Studiando le valutazioni dei quattro tipi di abitazioni (nuova, in ottime condizioni, in buono stato e da ristrutturare), le più alte restano quelle del centro storico. Nel "salotto buono" della città una casa ristrutturata può andare da un minimo di 3.700 euro al metro quadro a un massimo di 4.100 mentre un'abitazione in ottime condizioni oscilla dai 3.600 ai 3.900 euro. Diventate l'oggetto del desiderio sia per coloro che vivono a Lucca per motivi lavorativi sia per le giovani coppie, le dimore situate nella prima periferia piacciono sempre di più e mantengono anch'esse le quotazioni riscontrate dodici mesi fa. A San Concordio, per esempio, una casa nuova varia dai 2.500 ai 2.800 euro al metro quadro; una casa in ottime condizioni dai 2.300 ai 2.500; una in buono stato dai 2.000 ai 2.400 euro; una dimora abitabile dai 1.200 ai 1.500 euro.

Lo scenario

«Il mercato immobiliare della provincia di Lucca sta vivendo una stagione di significativa stabilità, con una capacità di tenuta che ci permette di guardare al futuro con un cauto ma solido ottimismo». Parole e musica del presidente Fiaip di Pisa-Lucca Armando Barsotti che parla di una situazione favorevole, dove si assiste a una domanda sì elevata ma diventata pure consapevole, attenta e selettiva. «Il trend di crescita che abbiamo visto nel secondo semestre del 2025, dovrebbe proseguire pure nei primi sei mesi del 2026 – continua Barsotti –. A Lucca, giusto per dire, l'anno scorso la crescita della domanda d'acquisto aveva superato il +10% mentre in provincia si era attestata sul +8%. Il centro cittadino resta una perla che attrae per lo più capitali internazionali, mantenendo quotazioni di grande prestigio. La vera partita del 2026, però, si giocherà nei quarti semi centrali: la sfida sarà offrire alla domanda residenziale locale soluzioni in grado di equiparare costi e servizi di qualità».

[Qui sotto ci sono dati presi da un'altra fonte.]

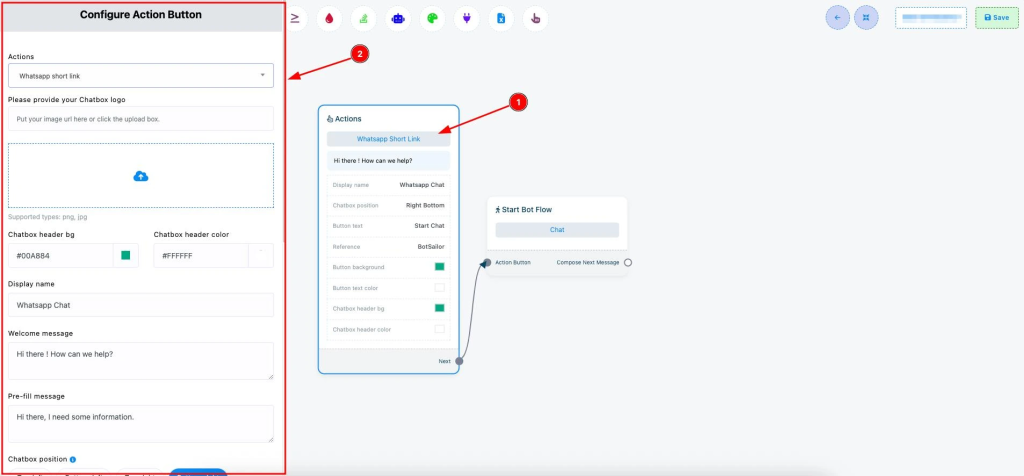Click Whatsapp Short Link in Actions node
Image resolution: width=1024 pixels, height=476 pixels.
388,139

I venti che spirano in Medio Oriente, con le ricadute che potrebbe esserci sull'Occidente, non spaventano più di tanto il presidente provinciale di Fiaip. «Facendo tutti gli scongiuri del caso, per il momento non abbiamo notato un calo delle domande- rassicura Barsotti –. Mi auguro un cambiamento, invece, da parte della Regione Toscana riguardo alla normativa vigente in materia di affitti brevi. Purtroppo quella attuale è stata calibrata su Firenze, oltre che essere stata scritta da persone non competenti della materia. Sarebbe stato meglio discutere con la nostra categoria, che conosce benissimo il polso della situazione. Le peculiarità del capoluogo regionale, poi, non sono le medesime del resto della Toscana».